### SHORT EXERCISE
Render every line of the data below as a Markdown table with the columns Row and Line, giving each line its row number and omitting blank lines.

>> start

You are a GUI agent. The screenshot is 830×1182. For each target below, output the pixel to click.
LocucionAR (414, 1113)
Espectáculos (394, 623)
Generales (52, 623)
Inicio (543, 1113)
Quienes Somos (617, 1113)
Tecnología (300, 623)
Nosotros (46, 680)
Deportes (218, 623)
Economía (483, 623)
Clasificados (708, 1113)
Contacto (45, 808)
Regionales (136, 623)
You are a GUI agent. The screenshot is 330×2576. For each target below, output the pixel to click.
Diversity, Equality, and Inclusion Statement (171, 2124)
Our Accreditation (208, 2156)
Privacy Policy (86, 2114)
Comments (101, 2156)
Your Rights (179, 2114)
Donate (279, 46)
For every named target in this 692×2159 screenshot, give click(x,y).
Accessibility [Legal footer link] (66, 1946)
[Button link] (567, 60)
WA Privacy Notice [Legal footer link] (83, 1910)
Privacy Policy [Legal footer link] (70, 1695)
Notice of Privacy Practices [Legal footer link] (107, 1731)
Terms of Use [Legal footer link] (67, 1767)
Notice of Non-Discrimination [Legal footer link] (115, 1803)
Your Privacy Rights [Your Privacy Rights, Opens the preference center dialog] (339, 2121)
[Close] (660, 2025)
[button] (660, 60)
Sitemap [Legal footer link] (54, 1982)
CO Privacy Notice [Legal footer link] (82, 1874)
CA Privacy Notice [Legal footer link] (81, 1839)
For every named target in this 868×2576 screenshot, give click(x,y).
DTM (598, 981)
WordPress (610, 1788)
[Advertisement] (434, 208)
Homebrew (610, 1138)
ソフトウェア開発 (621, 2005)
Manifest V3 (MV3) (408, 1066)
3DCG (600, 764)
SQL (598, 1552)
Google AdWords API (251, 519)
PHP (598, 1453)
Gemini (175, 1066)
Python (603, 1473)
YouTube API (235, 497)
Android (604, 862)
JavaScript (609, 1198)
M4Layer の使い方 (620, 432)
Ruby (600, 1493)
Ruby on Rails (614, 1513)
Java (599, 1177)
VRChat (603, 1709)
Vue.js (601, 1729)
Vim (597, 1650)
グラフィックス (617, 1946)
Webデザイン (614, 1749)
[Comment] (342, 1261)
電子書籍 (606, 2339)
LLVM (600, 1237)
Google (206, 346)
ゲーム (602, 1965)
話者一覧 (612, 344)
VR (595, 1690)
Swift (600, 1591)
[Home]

>> end

### TASK SOLUTION
| Row | Line |
|---|---|
| 1 | You are a GUI agent. The screenshot is 830×1182. For each target below, output the pixel to click. |
| 2 | LocucionAR (414, 1113) |
| 3 | Espectáculos (394, 623) |
| 4 | Generales (52, 623) |
| 5 | Inicio (543, 1113) |
| 6 | Quienes Somos (617, 1113) |
| 7 | Tecnología (300, 623) |
| 8 | Nosotros (46, 680) |
| 9 | Deportes (218, 623) |
| 10 | Economía (483, 623) |
| 11 | Clasificados (708, 1113) |
| 12 | Contacto (45, 808) |
| 13 | Regionales (136, 623) |
| 14 | You are a GUI agent. The screenshot is 330×2576. For each target below, output the pixel to click. |
| 15 | Diversity, Equality, and Inclusion Statement (171, 2124) |
| 16 | Our Accreditation (208, 2156) |
| 17 | Privacy Policy (86, 2114) |
| 18 | Comments (101, 2156) |
| 19 | Your Rights (179, 2114) |
| 20 | Donate (279, 46) |
| 21 | For every named target in this 692×2159 screenshot, give click(x,y). |
| 22 | Accessibility [Legal footer link] (66, 1946) |
| 23 | [Button link] (567, 60) |
| 24 | WA Privacy Notice [Legal footer link] (83, 1910) |
| 25 | Privacy Policy [Legal footer link] (70, 1695) |
| 26 | Notice of Privacy Practices [Legal footer link] (107, 1731) |
| 27 | Terms of Use [Legal footer link] (67, 1767) |
| 28 | Notice of Non-Discrimination [Legal footer link] (115, 1803) |
| 29 | Your Privacy Rights [Your Privacy Rights, Opens the preference center dialog] (339, 2121) |
| 30 | [Close] (660, 2025) |
| 31 | [button] (660, 60) |
| 32 | Sitemap [Legal footer link] (54, 1982) |
| 33 | CO Privacy Notice [Legal footer link] (82, 1874) |
| 34 | CA Privacy Notice [Legal footer link] (81, 1839) |
| 35 | For every named target in this 868×2576 screenshot, give click(x,y). |
| 36 | DTM (598, 981) |
| 37 | WordPress (610, 1788) |
| 38 | [Advertisement] (434, 208) |
| 39 | Homebrew (610, 1138) |
| 40 | ソフトウェア開発 (621, 2005) |
| 41 | Manifest V3 (MV3) (408, 1066) |
| 42 | 3DCG (600, 764) |
| 43 | SQL (598, 1552) |
| 44 | Google AdWords API (251, 519) |
| 45 | PHP (598, 1453) |
| 46 | Gemini (175, 1066) |
| 47 | Python (603, 1473) |
| 48 | YouTube API (235, 497) |
| 49 | Android (604, 862) |
| 50 | JavaScript (609, 1198) |
| 51 | M4Layer の使い方 (620, 432) |
| 52 | Ruby (600, 1493) |
| 53 | Ruby on Rails (614, 1513) |
| 54 | Java (599, 1177) |
| 55 | VRChat (603, 1709) |
| 56 | Vue.js (601, 1729) |
| 57 | Vim (597, 1650) |
| 58 | グラフィックス (617, 1946) |
| 59 | Webデザイン (614, 1749) |
| 60 | [Comment] (342, 1261) |
| 61 | 電子書籍 (606, 2339) |
| 62 | LLVM (600, 1237) |
| 63 | Google (206, 346) |
| 64 | ゲーム (602, 1965) |
| 65 | 話者一覧 (612, 344) |
| 66 | VR (595, 1690) |
| 67 | Swift (600, 1591) |
| 68 | [Home] |